During the Q&A session following the presentation, Henry A. Nasrallah, MD, who moderated the session, pointed out that misattribution can occur, leading an affected individual to misread someone’s facial expression and react aggressively, which is a problem also seen in psychosis.

“There are studies showing [that if] you show them a series of faces with different affects, many times paranoid patients read a normal facial expression as threatening. So it may be that it’s the same thing with aggression,” said Dr. Nasrallah, who is a professor of psychiatry, neurology, and neuroscience at the University of Cincinnati.

In the midst of the ongoing COVID-19 pandemic, it’s also possible that mask-wearing could improve or worsen such misunderstandings. “There is expression in the eyes that you can see, but you miss a lot,” Dr. Coccaro said.

For now, the effects of masks remain largely unknown. But that will change. “Sooner or later we will have a bunch of papers coming out about how masks have changed a lot of behaviors,” Dr. Nasrallah said.

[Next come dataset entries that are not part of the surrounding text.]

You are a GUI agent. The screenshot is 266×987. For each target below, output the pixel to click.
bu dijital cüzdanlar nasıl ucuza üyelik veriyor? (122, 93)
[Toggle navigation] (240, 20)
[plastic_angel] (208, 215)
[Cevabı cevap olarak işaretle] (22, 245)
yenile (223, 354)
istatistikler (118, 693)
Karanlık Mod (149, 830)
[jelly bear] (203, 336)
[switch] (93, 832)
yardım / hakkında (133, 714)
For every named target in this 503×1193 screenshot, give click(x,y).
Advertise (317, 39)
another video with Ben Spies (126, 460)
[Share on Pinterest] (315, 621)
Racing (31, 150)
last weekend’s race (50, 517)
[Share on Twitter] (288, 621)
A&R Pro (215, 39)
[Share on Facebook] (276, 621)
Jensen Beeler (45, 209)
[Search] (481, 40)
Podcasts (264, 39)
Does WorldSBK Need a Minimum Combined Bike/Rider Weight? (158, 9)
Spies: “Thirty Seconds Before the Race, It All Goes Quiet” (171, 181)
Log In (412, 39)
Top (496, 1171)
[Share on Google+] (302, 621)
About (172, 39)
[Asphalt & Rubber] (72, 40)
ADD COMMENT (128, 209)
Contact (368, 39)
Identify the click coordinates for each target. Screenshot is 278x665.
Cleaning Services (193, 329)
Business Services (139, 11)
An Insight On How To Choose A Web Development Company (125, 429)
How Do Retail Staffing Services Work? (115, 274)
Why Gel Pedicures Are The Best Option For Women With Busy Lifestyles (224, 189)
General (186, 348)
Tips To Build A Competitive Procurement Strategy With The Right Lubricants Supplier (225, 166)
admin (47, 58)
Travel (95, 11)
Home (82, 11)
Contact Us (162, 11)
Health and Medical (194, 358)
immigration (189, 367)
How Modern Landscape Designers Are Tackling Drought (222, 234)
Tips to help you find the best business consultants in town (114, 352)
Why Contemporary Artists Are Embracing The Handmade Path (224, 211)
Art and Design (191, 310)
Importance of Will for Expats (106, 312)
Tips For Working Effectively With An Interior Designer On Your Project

Dr. Coccaro has consulted for Avanir, Azevan, and Brackett. Dr. Nasrallah has consulted for Acadia, Alkermes, Allergan Janssen, Otsuka, Indivior, IntraCellular, Neurocrine, Sunovion, Teva, and Boehringer-Ingelheim. Dr. Nasrallah has been on a speaker’s bureau for Acadia, Alkermes, Allergan, Janssen, Otsuka, Indivior, Intracellular, Neurocrine, Noven, Sunovion, and Teva.